- [Input for this task]

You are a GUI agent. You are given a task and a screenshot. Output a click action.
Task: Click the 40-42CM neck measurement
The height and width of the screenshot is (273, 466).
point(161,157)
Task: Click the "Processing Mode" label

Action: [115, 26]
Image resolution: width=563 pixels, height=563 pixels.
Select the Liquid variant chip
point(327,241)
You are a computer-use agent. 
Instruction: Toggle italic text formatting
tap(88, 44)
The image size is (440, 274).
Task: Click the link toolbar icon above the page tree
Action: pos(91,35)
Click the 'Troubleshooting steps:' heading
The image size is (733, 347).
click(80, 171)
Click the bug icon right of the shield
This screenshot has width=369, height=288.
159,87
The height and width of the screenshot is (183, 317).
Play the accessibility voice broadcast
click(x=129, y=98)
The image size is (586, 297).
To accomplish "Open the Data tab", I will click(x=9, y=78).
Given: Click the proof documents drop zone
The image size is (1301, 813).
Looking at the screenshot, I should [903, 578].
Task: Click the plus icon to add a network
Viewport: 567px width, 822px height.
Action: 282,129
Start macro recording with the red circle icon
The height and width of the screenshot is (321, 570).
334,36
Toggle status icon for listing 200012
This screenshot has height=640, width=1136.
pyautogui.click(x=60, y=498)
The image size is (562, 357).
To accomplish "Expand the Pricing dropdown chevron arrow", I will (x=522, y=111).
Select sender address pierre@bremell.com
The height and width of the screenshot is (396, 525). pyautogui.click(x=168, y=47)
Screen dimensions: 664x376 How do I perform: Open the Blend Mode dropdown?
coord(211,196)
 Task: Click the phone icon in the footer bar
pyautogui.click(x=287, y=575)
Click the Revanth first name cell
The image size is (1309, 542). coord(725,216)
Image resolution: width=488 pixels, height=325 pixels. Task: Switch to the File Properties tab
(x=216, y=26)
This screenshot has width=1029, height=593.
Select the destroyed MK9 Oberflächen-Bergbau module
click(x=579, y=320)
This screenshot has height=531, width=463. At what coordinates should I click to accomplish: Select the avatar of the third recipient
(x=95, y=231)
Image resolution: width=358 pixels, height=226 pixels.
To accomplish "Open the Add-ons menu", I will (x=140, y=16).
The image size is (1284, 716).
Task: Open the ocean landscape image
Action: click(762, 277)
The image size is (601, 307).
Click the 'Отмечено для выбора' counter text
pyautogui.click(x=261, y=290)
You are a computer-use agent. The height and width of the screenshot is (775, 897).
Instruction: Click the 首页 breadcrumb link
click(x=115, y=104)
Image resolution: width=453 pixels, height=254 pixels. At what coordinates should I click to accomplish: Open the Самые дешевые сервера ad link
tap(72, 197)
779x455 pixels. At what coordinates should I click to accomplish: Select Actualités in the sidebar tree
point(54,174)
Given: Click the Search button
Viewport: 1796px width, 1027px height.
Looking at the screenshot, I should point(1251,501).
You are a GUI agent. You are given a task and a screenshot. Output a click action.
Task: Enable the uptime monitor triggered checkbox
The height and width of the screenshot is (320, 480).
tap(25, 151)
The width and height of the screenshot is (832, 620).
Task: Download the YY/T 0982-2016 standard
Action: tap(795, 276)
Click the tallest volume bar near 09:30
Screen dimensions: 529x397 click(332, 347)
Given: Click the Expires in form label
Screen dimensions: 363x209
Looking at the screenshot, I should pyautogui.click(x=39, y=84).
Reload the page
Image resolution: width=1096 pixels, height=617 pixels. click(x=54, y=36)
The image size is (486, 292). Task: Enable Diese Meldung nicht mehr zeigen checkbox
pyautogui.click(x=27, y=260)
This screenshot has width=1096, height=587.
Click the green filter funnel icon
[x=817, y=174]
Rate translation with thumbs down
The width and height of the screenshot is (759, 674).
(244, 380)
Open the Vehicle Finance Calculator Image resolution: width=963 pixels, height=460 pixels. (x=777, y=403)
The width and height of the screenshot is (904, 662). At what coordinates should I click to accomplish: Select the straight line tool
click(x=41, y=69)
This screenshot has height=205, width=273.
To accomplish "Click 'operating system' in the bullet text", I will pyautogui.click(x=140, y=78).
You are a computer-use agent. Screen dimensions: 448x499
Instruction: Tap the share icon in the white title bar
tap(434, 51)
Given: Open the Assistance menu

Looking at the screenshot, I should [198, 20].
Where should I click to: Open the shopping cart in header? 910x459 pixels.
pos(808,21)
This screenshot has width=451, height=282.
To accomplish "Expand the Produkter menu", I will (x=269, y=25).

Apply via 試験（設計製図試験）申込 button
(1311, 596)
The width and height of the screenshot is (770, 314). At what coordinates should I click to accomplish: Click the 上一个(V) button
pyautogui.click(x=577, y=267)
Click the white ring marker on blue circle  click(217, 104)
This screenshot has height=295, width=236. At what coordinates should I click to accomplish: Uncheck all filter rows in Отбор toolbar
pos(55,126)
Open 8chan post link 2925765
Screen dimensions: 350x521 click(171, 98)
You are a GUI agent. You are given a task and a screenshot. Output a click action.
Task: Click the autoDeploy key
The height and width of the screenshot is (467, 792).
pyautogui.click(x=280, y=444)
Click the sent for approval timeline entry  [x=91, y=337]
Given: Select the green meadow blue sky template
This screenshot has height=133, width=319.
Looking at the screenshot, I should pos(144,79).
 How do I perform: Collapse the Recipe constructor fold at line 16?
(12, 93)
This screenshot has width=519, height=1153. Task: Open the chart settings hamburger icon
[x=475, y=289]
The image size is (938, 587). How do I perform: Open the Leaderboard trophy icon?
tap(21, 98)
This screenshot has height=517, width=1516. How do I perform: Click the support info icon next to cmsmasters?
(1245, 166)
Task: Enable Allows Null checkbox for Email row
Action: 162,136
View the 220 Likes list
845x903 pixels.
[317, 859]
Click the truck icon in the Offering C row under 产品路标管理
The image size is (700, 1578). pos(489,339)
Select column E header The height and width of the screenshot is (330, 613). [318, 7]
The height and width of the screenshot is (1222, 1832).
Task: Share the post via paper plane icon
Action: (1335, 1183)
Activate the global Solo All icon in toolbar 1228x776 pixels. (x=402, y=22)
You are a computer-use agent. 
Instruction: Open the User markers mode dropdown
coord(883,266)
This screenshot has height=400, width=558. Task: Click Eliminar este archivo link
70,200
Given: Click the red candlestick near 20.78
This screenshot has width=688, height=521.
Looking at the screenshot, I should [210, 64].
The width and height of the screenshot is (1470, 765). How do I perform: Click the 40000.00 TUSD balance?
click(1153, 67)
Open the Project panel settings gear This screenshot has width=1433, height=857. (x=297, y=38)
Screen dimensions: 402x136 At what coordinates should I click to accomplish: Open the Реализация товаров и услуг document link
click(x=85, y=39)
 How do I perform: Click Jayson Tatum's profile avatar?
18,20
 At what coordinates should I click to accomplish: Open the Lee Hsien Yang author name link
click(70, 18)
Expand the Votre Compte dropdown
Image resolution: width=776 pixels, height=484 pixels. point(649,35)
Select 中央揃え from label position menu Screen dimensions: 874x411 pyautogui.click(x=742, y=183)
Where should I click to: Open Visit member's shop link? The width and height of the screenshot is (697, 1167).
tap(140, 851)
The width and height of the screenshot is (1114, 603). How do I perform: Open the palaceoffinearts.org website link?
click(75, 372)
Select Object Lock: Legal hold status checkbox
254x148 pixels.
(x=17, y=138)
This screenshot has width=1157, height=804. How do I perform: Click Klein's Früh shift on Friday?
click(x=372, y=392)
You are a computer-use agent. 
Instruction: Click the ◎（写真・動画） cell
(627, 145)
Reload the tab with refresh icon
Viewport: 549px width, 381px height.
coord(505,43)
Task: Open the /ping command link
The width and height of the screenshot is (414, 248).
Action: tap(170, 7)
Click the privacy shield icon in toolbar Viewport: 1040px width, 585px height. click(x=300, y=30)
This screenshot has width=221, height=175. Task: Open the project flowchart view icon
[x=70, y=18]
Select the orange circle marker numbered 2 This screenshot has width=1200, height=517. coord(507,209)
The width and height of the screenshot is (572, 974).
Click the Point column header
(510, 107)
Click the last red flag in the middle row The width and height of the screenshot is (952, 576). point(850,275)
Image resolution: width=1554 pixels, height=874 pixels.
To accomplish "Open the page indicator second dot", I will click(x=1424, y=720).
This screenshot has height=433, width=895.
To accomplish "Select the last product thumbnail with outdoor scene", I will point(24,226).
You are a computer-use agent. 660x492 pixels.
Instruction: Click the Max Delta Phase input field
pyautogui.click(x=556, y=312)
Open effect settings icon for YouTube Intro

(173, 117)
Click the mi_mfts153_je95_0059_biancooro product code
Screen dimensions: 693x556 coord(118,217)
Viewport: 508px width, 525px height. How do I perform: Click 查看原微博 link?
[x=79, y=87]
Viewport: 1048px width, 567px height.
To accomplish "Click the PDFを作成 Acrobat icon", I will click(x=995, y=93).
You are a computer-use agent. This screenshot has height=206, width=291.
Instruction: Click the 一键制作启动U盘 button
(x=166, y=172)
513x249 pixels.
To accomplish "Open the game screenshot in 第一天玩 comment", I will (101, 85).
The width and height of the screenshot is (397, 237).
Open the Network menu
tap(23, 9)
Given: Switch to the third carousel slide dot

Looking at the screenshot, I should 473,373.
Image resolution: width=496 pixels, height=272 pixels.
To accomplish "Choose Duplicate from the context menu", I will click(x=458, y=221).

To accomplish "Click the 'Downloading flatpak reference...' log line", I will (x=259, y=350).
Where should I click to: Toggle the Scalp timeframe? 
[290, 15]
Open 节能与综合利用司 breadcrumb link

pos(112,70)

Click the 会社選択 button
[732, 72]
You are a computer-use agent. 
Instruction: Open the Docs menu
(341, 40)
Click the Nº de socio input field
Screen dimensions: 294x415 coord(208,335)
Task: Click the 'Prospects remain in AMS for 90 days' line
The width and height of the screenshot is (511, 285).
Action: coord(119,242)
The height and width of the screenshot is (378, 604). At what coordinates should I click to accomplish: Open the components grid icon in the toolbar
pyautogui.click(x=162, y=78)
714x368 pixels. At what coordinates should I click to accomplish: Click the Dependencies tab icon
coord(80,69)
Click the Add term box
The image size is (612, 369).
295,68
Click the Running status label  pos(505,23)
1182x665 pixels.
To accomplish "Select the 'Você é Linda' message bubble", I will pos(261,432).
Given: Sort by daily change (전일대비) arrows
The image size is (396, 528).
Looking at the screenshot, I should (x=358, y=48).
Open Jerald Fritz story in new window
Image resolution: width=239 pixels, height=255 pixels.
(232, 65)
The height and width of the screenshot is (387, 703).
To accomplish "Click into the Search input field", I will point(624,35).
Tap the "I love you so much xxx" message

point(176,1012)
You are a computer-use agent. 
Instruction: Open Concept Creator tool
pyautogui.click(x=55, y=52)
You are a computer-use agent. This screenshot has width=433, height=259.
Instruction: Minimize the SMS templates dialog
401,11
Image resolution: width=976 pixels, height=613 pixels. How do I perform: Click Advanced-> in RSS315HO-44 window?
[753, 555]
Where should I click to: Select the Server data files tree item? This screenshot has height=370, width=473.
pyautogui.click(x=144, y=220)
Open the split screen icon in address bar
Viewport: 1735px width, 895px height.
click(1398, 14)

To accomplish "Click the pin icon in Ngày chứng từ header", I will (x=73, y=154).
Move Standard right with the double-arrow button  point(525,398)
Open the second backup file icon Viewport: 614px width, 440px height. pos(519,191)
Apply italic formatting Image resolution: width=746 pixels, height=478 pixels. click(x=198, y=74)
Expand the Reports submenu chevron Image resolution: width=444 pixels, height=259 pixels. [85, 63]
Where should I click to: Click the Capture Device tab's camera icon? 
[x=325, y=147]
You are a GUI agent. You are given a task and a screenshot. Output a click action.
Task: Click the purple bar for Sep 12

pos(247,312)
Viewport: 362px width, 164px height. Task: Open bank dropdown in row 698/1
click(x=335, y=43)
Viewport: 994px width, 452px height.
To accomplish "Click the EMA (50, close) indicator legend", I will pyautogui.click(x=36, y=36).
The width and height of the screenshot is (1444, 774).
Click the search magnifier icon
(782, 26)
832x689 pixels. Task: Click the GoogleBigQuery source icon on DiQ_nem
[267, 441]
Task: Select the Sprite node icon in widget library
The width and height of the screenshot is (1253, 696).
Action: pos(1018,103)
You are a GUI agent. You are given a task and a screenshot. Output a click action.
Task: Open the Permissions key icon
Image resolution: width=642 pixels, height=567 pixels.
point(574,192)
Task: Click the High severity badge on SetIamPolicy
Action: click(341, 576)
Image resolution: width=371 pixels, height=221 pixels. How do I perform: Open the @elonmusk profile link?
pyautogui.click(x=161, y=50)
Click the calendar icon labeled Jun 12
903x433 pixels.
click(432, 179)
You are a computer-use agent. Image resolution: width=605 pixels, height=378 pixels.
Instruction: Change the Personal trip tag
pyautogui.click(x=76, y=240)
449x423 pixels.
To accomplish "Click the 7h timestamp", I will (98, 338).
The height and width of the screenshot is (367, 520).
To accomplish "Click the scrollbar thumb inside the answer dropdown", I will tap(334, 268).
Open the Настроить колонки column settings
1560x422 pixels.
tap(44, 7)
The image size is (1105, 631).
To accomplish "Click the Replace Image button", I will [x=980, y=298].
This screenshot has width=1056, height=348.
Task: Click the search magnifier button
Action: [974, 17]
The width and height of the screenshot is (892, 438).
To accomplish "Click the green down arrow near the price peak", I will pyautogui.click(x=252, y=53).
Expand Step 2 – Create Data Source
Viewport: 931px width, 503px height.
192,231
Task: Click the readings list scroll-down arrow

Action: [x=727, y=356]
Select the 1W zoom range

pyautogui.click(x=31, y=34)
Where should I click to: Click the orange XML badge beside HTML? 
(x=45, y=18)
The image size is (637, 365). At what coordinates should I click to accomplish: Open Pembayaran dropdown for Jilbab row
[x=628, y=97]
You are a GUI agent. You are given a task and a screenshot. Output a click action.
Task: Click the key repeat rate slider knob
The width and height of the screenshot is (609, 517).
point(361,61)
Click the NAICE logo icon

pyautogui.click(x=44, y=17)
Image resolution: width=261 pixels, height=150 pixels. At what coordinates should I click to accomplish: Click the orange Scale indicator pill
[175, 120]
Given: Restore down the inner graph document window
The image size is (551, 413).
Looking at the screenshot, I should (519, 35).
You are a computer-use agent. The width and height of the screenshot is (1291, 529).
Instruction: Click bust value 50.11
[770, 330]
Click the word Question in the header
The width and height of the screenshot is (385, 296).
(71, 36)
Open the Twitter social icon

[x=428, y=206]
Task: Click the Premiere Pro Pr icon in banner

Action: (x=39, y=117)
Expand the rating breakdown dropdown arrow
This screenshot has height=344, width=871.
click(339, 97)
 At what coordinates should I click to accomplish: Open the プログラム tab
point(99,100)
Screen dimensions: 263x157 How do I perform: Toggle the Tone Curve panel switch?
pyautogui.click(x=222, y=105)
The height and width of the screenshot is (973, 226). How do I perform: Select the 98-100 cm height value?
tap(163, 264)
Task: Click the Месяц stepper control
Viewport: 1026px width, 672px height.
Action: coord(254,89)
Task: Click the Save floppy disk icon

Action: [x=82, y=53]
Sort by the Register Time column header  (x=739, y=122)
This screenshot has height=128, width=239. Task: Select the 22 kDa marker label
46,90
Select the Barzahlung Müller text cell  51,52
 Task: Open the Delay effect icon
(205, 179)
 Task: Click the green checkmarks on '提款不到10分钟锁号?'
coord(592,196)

- [Exercise brief]
In the entries above, the lines from the one bearing "513x249 pixels." up to and including the one bearing "The height and width of the screenshot is (387, 703)." should be transcribed exactly; no other line is wanted.

- [Final answer]
513x249 pixels.
To accomplish "Open the game screenshot in 第一天玩 comment", I will (101, 85).
The width and height of the screenshot is (397, 237).
Open the Network menu
tap(23, 9)
Given: Switch to the third carousel slide dot

Looking at the screenshot, I should 473,373.
Image resolution: width=496 pixels, height=272 pixels.
To accomplish "Choose Duplicate from the context menu", I will click(x=458, y=221).

To accomplish "Click the 'Downloading flatpak reference...' log line", I will (x=259, y=350).
Where should I click to: Toggle the Scalp timeframe? 
[290, 15]
Open 节能与综合利用司 breadcrumb link

pos(112,70)

Click the 会社選択 button
[732, 72]
You are a computer-use agent. 
Instruction: Open the Docs menu
(341, 40)
Click the Nº de socio input field
Screen dimensions: 294x415 coord(208,335)
Task: Click the 'Prospects remain in AMS for 90 days' line
The width and height of the screenshot is (511, 285).
Action: coord(119,242)
The height and width of the screenshot is (378, 604). At what coordinates should I click to accomplish: Open the components grid icon in the toolbar
pyautogui.click(x=162, y=78)
714x368 pixels. At what coordinates should I click to accomplish: Click the Dependencies tab icon
coord(80,69)
Click the Add term box
The image size is (612, 369).
295,68
Click the Running status label  pos(505,23)
1182x665 pixels.
To accomplish "Select the 'Você é Linda' message bubble", I will pos(261,432).
Given: Sort by daily change (전일대비) arrows
The image size is (396, 528).
Looking at the screenshot, I should (x=358, y=48).
Open Jerald Fritz story in new window
Image resolution: width=239 pixels, height=255 pixels.
(232, 65)
The height and width of the screenshot is (387, 703).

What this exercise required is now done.